Hampson’s main focus in THE BALANCE GAP is whether and when women access family leave policies in their workplace. She argues that understanding women’s decision making in these regards can help scholars understand the relationship between legal consciousness and legal mobilization; it can also help policymakers and advocates understand the limits of law in accomplishing gender justice. The book is compelling, and hopeful – even as the main finding is depressing. Simply put, Hampson’s research shows that women often do not access the leave available to them because they understand that to do so will highlight the gap between their (often excellent) work ethic and accomplishments, and the ethic and accomplishments required of an “ideal” (read: unencumbered and hyper-focused male) worker.

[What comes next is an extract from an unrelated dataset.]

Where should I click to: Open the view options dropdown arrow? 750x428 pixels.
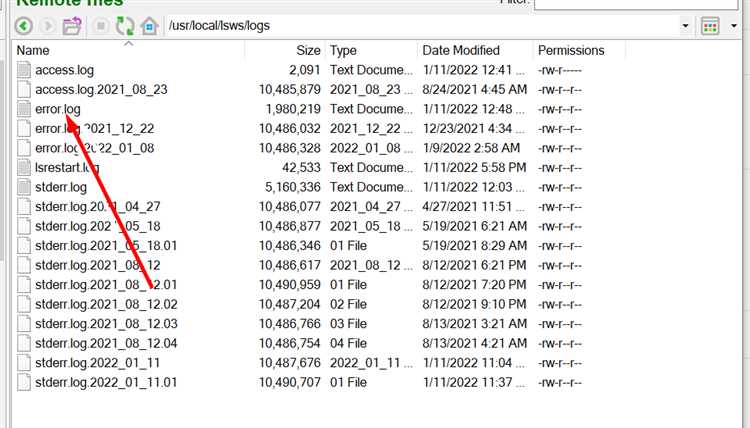pyautogui.click(x=734, y=26)
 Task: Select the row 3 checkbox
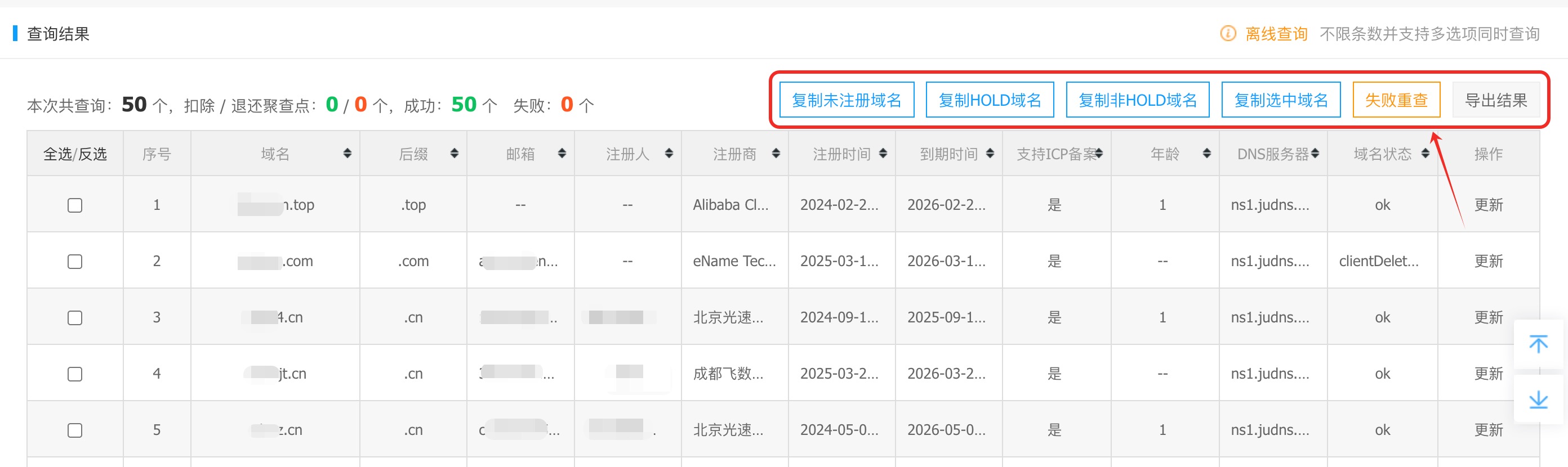[75, 317]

Hampson’s data collection occurs via long, semi-structured interviews with academic and military women. She interviews female faculty at public universities, and female soldiers in several branches of the military. Rather surprisingly, these are apt sites of comparison. Both public university faculty and military soldiers are employed by the public for the public good, and both are sites where women have traditionally been underrepresented in the workforce. [*42] In both the military and the academy, standards for promotion are often bureaucratically (if not clearly) delineated and hierarchy (rank) and status are paramount. Both employers often have policies for gender equality in place, policies facilitating maternity leave key among them. The Introduction does a good job of walking the reader through site selection and the interview process, as well as concisely articulating the theoretical contributions the book makes to our fields.

Indeed, Hampson’s interview data is rich, and relayed with urgency and compassion. Chapter One reports the experiences of women in higher education; Chapter Two shows how women navigate similar rules in the military. Throughout the book, the words of these mothers/workers jump off the page, pointing to the ways that mothers are marginalized in multiple ways: as workers by the perception that they will no longer take their jobs seriously; as mothers by the perception that they care more for their job than their families; and across the board by policies that put them at risk for losing their jobs by not gaining tenure, or by retribution from peers for being assumed to seek to avoid deployment when their children are infants, or being “on sabbatical” rather than maternity leave. As Paige, a 49-year-old associate professor, told Hampson, “I wasn’t going to try to have kids before tenure, because I just didn’t feel secure… I just literally didn’t know if I would get tenure or not, and if I had a baby and didn’t get tenure, then what would we do...?” (p. 82). Later in the book, Hampson quotes Valerie, a visiting assistant professor, who tells her, “I did have someone tell me, you know, ‘People have trouble taking moms seriously, and they won’t take you seriously if they see you walking around with your son. They won’t think you take the job seriously’” (p. 112). And Hampson begins Chapter Two with a quote from “Chloe,” a thirty-seven -year-old Air Force captain, and mother of four, who said in her interview, “When I came back to work after I had the twins, the leadership was fine ... but my peers – I was treated like, ‘Oh you’ve been off, you’ve been on vacation the whole time; now it’s your turn to do the work!” (p. 42).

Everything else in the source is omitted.